_UIT TE VOEREN TAAK_
Hoe gaat het artikel hieronder over de roman van Sulaiman Addonia over het vluchtelingenbestaan in Soedan verder? Schrijf het vervolg, te beginnen na de laatste zin.

_GEGEVEN ARTIKEL_
Sulaiman Addonia schrijft roman over het vluchtelingenbestaan in Soedan: 'Je verlaat je land, maar je land verlaat jou nooit'
Wat er de voorbije maanden in Tigray is gebeurd heeft ook schrijver Sulaiman Addonia verdrietig gemaakt. Zijn familie van Eritrees-Ethiopische afkomst is opnieuw moeten vluchten naar Soedan. Zelf heeft Addonia een opmerkelijk boek geschreven over het vluchtelingenleven dat hij zelf als kind meemaakte in Soedan. Geen verslaggeving maar een intieme, beeldrijke roman. Addonia woont in Brussel en VRTNWS sprak met hem.
'De zangeres van het kamp klom op de tafel van de rechter. Dit kamp heeft velen van ons weggenomen, veel van ons afgepakt, maar we hebben onze menselijkheid nog, zong ze.' Met die ene zin weet je waarover het boek 'Stilte is mijn moedertaal' gaat. De dagdagelijkse beslommeringen, gevoelens, intimiteit, hoop en vrees van de vluchtelingen van ergens, in een kamp ergens in Oost-Afrika.

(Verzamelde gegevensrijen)
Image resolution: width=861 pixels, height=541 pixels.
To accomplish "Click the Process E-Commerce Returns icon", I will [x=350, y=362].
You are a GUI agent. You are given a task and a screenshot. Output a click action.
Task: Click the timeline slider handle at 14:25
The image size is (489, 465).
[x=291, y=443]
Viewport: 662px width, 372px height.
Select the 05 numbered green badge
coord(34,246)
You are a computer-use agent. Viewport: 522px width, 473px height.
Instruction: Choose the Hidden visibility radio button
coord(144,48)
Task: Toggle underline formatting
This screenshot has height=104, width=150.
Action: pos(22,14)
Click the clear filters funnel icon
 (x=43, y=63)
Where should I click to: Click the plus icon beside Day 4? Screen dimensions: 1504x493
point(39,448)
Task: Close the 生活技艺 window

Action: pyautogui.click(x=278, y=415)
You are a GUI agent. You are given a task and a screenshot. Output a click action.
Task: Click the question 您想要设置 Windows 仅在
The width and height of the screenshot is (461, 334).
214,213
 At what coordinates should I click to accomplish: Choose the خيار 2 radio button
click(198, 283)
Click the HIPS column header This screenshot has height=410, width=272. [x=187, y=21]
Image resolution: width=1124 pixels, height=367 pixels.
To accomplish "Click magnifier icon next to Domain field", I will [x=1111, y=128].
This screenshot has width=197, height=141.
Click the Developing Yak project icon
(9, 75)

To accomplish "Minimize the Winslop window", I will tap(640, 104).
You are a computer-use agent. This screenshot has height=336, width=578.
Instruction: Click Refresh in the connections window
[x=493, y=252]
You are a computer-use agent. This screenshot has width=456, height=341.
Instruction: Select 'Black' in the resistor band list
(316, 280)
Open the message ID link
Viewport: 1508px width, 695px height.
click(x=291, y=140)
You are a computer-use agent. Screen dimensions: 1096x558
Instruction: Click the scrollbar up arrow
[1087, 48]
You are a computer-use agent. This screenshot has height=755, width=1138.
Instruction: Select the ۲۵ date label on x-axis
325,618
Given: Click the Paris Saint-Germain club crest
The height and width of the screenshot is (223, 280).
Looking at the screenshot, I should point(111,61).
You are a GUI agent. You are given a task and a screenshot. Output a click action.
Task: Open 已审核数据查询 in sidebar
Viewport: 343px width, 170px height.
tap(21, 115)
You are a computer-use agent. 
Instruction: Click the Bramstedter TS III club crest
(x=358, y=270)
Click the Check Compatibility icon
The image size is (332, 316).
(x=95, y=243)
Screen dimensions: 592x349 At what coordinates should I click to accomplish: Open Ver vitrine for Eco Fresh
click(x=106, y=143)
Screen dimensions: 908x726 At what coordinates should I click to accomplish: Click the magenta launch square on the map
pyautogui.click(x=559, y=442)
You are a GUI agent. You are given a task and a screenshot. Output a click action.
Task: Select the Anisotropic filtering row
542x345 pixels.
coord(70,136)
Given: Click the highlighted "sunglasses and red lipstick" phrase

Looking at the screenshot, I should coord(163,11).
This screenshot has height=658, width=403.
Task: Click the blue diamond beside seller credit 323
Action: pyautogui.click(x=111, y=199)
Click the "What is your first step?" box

_ANTWOORD HIERONDER_
Het boek geeft geen achtergrondinformatie. De lezer komt niet te weten of de hulporganisaties goed functioneren of welke strijdende partijen de vluchtelingen in beweging hebben gezet. Het gaat hem om de personages, zegt Sulaiman Addonia. Zij zijn de essentie en maken het verhaal episch op een intimistische manier. Alles draait om de jonge vrouw Saba, die wil studeren, en haar zwijgende, vrouwelijke broer Hagos. Ze zijn beiden sterker dan de rol die hen door de traditie en de gemeenschap is opgelegd.